Nous savons déjà que notre train Paris-Vire est annulé mais nous partons tout de même, nous voici donc à l’arrêt de bus…
… à l’heure…
Nous montons dans l’autocar qui doit nous amener à Lisbonne à 11h40, ce qui nous laissera le temps de prendre un taxi pour être à l’aéroport…
… à l’heure…
Hélas, c’était sans compter sur les aléas de la vie… J’étais tranquillement installé et profitais du voyage pour me reposer un peu et finir quelques discussions avec nos amies allemandes, quand, tout à coup, un son étrange suivi de vibrations inquiétantes attira mon attention… Quelque chose d’inhabituel venait de se passer. Un des pneus du bus venait d’éclater nous forçant à nous arrêter !
Aïe ! Aïe ! Aïe !
C’est alors le début d’une longue attente et d’un compte à rebours angoissant. Arriverons-nous à temps à l’aéroport de Lisbonne ? Plus le temps passe plus j’en doute… Alors que venait juste de passer l’heure du dernier espoir, Angelika et son sens de l’organisation vont nous sauver.

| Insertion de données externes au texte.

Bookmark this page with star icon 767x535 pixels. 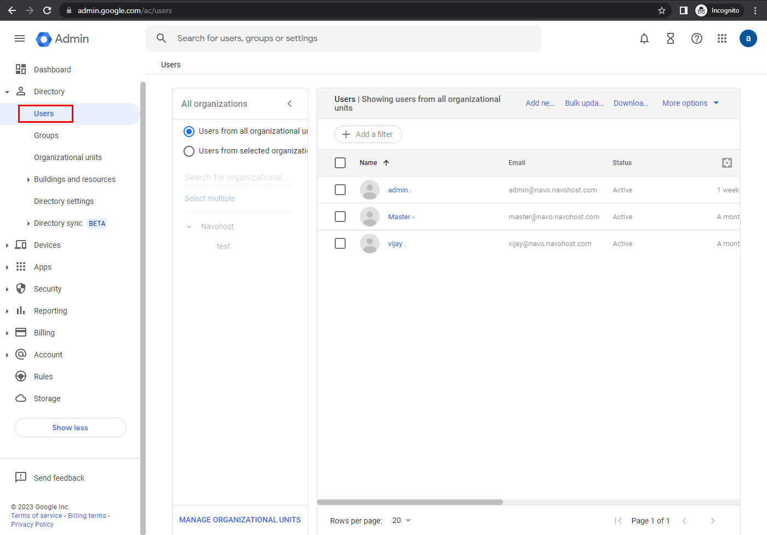coord(662,10)
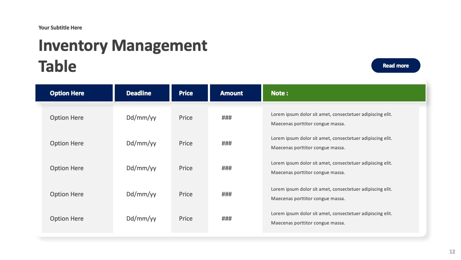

Elle avait compris qu’une passagère avait téléphoné pour se faire emmener à l’aéroport. Nous lui avons tout de suite demandé s’il lui serait possible de nous emmener avec elle. Là encore nous avons pu vérifier que les portugais sont d’une générosité extraordinaire, elle a immédiatement accepté.

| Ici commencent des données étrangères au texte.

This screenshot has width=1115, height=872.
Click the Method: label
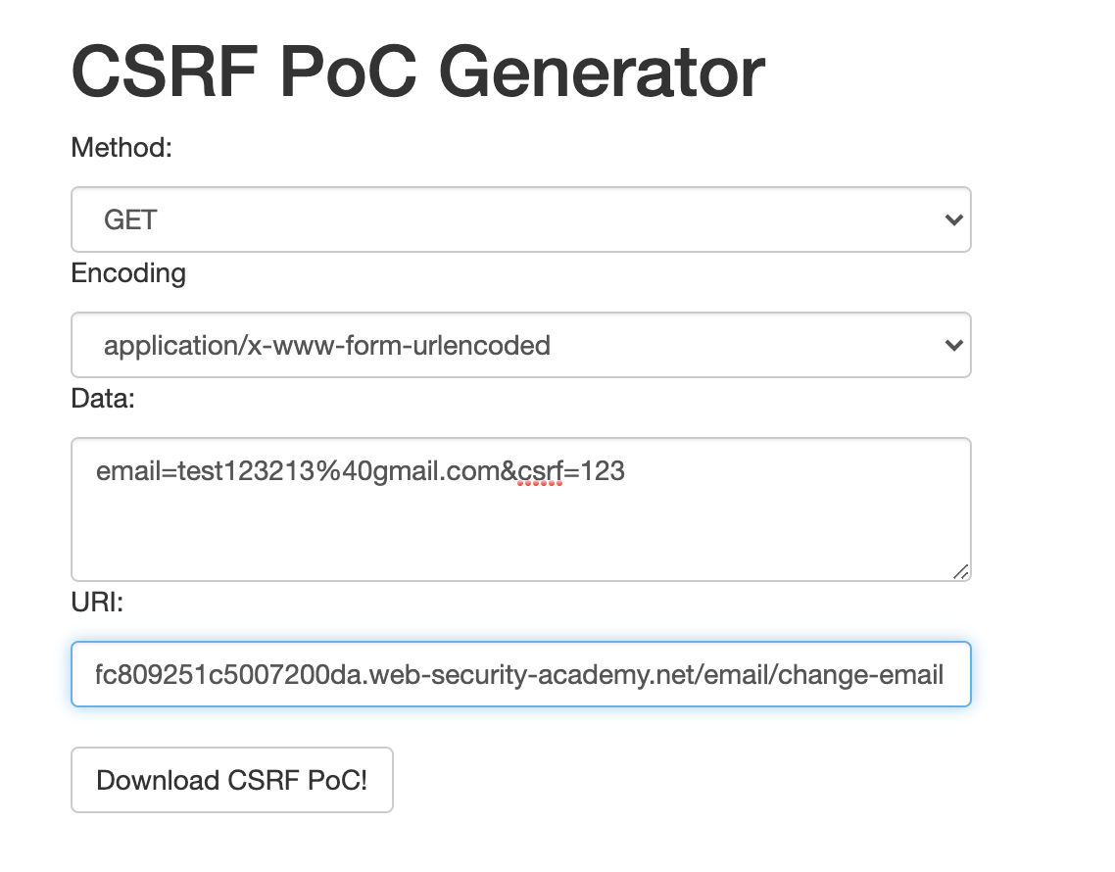pyautogui.click(x=121, y=148)
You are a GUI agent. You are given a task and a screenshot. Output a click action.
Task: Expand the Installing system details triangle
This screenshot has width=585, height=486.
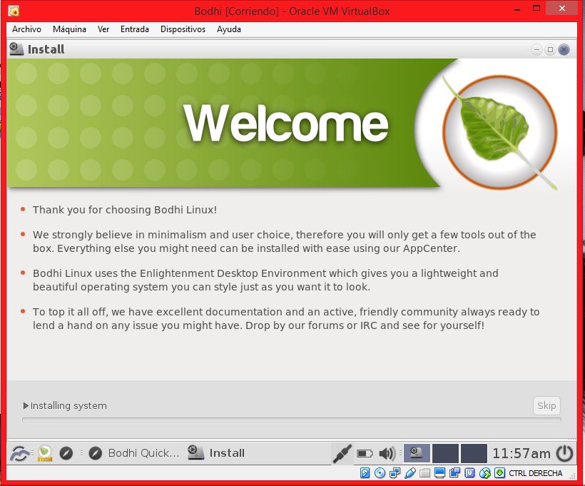(26, 406)
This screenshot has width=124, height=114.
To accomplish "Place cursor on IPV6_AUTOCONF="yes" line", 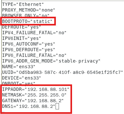I will pyautogui.click(x=29, y=44).
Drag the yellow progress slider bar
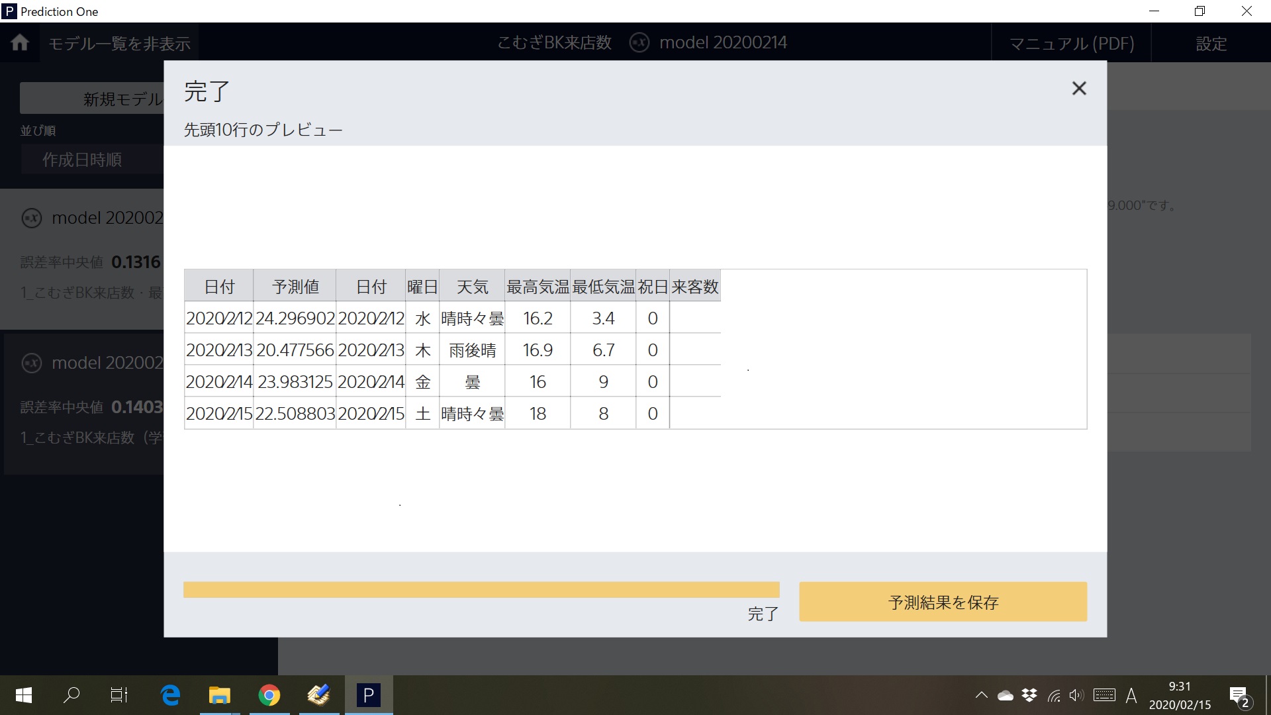The height and width of the screenshot is (715, 1271). tap(482, 589)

Grâce à elle nous sommes arrivés, contre toute attente, à l’heure prévue à l’aéroport.
Après une fin de voyage sans histoire… En voiture, faute de train, nous voici revenus dans notre chère Normandie.
Il nous songeons déjà à l’accueil de nos amis à Saint Sever en septembre prochain… Avant, j’aurai la chance de retrouver Angelika et ses élèves à Plaine pour la classe découverte des CM2…
… Mais ceci est une autre histoire qui vous sera contée une autre fois…
Basile.
1 commentaire:
Heureusement le prochain bus s'est arrêté et nous a amené à Lisbon. Mais on n'avait pas le temps à visiter la ville.
Basile, tu as vraiment vécu beaucoup en Portugal - comme nous!!!